Lots of parts are bought up by auto makers as well. They do not make all sub systems and these other parts related, but buy them from vendors.

My 86 3/4 ton Dodge conversion van has Bosch window motors, as an example.

IMO the engineers who designed the rubber boot at the drive shaft for my 06 kawi Nomad mc failed to get the chemical compostion right in the rubber which as of last spring was sun cracking baddly and I will need a new rubber boot this spring before I can ride. A rubber part should last 10 to 20 years with out cracking IMO. It used to be that way, so I see no reason it still shouldn't be.

The foot peg rubbers on my 81 yammi 850 failed at 23 years old which was above the std.

Perhaps the chemical engineering could be another idea.

No cars are built by one designer engineer anymore. The systems are too vast for one engineer.

It takes a crew of engineers to just make a wiring harness these days.

It takes more to work out the metals used, which varry widely depending on what the part will be.

Each of these areas are created by people with a high understanding of the properties in each material, more understanding is needed to organize it all into a machine that moves.

The hybrid systems are just coming into their own now, but I feel as f it will be a stepping stone to something better.

I feel that gasoline hybrid are a waste of time, and that diesel is a better way to go, but that too is not the way it will end up.

It may be there is a time to come where there will be diesel electric, where the diesel is just running alternators, but i don't know that.

All I know is it takes energy to get a stationary object to become a moving object. I know all energy has a cost. There no self propelled system made that creates as much energy as it uses, and I am willing to bet there will never be one. Lots of people a lot smarter than me have tried to create a perpetual motion machine and so far all have failed.

Friction can not be over come, and if it were we would all go exactly no where anyway.

The only ones who don't seem to have a clue IS the EPA. They make the most ridiculous demands as to just how much energy 1 gallon of gasoline can make.

It is one thing to make such demands on paper, but quite another to get any results in the real world.

The days of the internal combustion engine are nearing the end too. That counts diesel.

Maybe the next step passing hybrids is a hydrogen engine that splits molecules of water. The hydrogen is the fuel, mixed with pure oxygen, all more or less self contained, and recyled to be water again, but the steam is the new power drive. or maybe the steam would drive alternators.

I would assume a steam engine won't be fit for auto transport, because it has a long lag time. But if it drove alternators and this ran electric motors the power demand would be instant.

The problem is power to weight ratios.

Another future engine may run at a constant RPM, and have hydrostatic drive as the varriable transmission.

You could look at trasmission drives now as there are several types. One that is fasinating to me is the type used on simple lawn tractors. The powered disc or drive wheel run across the face of a tranny gear mounted plate, and depending on where the driving disc is determines how fast the tractor will go. This can varry with engine rpm.

For all I know gear drive, belt drive, cog belt drive, chain drive is all dead, and hydrostatic drive will be the new law of the land. But that is something for your generation, not mine.

A system that would create engery under braking would be nice too. Use that power, get it everywhere.

There is no reason that once a vehical at speed can't use it's own weight to create more power. All you need is alternators at each wheel. As the wheels spin power is created, and as braking occures more power can be created. But so far there is always that standard of more power and energy are used than is created....

Having all the basics and then thinking out of the box is critical.

■ Your tasks
a) In the car engineering post, transcribe everything from "For all I know" down to "box is critical.".
b) According to the car engineering post, what brand of window motors does the 86 3/4 ton Dodge conversion van have?

■ Given information

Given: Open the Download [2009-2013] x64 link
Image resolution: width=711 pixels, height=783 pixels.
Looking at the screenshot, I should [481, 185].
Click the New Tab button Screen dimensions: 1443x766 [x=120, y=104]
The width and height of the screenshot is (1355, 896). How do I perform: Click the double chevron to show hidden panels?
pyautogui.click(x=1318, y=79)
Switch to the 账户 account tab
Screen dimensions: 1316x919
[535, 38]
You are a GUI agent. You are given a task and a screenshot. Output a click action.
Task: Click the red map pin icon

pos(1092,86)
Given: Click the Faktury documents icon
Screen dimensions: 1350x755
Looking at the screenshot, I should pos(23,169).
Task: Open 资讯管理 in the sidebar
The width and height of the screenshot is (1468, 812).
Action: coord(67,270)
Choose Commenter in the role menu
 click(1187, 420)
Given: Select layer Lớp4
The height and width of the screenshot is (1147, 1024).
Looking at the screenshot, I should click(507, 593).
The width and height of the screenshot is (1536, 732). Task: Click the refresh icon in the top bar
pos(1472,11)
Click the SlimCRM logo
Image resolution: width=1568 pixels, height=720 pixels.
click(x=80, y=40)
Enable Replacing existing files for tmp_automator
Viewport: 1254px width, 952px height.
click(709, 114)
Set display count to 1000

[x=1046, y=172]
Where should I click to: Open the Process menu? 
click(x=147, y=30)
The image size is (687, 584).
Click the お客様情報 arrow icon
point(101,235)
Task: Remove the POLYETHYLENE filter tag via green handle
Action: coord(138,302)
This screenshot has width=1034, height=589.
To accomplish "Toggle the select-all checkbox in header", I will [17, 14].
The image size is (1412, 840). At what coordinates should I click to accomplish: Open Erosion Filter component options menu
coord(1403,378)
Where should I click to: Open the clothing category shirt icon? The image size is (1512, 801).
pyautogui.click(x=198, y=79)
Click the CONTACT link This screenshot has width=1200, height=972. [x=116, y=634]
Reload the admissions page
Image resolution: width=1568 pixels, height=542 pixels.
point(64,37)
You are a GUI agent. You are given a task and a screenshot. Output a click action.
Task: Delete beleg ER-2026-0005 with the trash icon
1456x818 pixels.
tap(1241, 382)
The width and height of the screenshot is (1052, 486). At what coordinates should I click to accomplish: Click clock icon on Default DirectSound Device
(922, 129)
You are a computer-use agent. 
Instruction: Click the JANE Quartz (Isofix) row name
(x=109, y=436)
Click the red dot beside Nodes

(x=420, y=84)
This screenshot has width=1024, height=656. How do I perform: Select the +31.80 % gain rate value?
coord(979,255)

■ Answers given
a)
For all I know gear drive, belt drive, cog belt drive, chain drive is all dead, and hydrostatic drive will be the new law of the land. But that is something for your generation, not mine.

A system that would create engery under braking would be nice too. Use that power, get it everywhere.

There is no reason that once a vehical at speed can't use it's own weight to create more power. All you need is alternators at each wheel. As the wheels spin power is created, and as braking occures more power can be created. But so far there is always that standard of more power and energy are used than is created....

Having all the basics and then thinking out of the box is critical.

b) Bosch